Every line of the material below must be repeated exactly.

^^^^^^^^

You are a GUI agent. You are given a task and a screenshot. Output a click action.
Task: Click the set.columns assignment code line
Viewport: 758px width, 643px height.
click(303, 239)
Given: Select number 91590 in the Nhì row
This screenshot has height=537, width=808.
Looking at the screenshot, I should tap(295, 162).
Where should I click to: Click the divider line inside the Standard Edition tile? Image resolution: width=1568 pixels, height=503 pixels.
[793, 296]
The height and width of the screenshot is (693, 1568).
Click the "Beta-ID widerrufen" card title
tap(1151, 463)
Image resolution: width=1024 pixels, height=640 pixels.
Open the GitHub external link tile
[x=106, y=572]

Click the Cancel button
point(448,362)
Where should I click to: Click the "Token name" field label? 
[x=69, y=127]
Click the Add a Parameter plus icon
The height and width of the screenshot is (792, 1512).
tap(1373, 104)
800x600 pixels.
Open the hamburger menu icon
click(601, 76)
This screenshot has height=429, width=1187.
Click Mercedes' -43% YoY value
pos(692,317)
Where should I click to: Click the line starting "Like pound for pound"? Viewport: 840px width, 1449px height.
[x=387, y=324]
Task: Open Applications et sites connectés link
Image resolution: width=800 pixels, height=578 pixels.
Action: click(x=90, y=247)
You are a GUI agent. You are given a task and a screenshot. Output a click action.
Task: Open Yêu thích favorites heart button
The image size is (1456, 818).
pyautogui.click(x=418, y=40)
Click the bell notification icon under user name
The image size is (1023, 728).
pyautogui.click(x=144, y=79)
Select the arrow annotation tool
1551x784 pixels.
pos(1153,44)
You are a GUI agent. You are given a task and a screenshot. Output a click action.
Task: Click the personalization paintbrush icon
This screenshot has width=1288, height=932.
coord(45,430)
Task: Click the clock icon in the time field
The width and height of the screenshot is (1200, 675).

^^^^^^^^

_Answer to this exercise:_
You are a GUI agent. You are given a task and a screenshot. Output a click action.
Task: Click the set.columns assignment code line
Viewport: 758px width, 643px height.
click(303, 239)
Given: Select number 91590 in the Nhì row
This screenshot has height=537, width=808.
Looking at the screenshot, I should tap(295, 162).
Where should I click to: Click the divider line inside the Standard Edition tile? Image resolution: width=1568 pixels, height=503 pixels.
[793, 296]
The height and width of the screenshot is (693, 1568).
Click the "Beta-ID widerrufen" card title
tap(1151, 463)
Image resolution: width=1024 pixels, height=640 pixels.
Open the GitHub external link tile
[x=106, y=572]

Click the Cancel button
point(448,362)
Where should I click to: Click the "Token name" field label? 
[x=69, y=127]
Click the Add a Parameter plus icon
The height and width of the screenshot is (792, 1512).
tap(1373, 104)
800x600 pixels.
Open the hamburger menu icon
click(601, 76)
This screenshot has height=429, width=1187.
Click Mercedes' -43% YoY value
pos(692,317)
Where should I click to: Click the line starting "Like pound for pound"? Viewport: 840px width, 1449px height.
[x=387, y=324]
Task: Open Applications et sites connectés link
Image resolution: width=800 pixels, height=578 pixels.
Action: click(x=90, y=247)
You are a GUI agent. You are given a task and a screenshot. Output a click action.
Task: Open Yêu thích favorites heart button
The image size is (1456, 818).
pyautogui.click(x=418, y=40)
Click the bell notification icon under user name
The image size is (1023, 728).
pyautogui.click(x=144, y=79)
Select the arrow annotation tool
1551x784 pixels.
pos(1153,44)
You are a GUI agent. You are given a task and a screenshot. Output a click action.
Task: Click the personalization paintbrush icon
This screenshot has width=1288, height=932.
coord(45,430)
Task: Click the clock icon in the time field
The width and height of the screenshot is (1200, 675).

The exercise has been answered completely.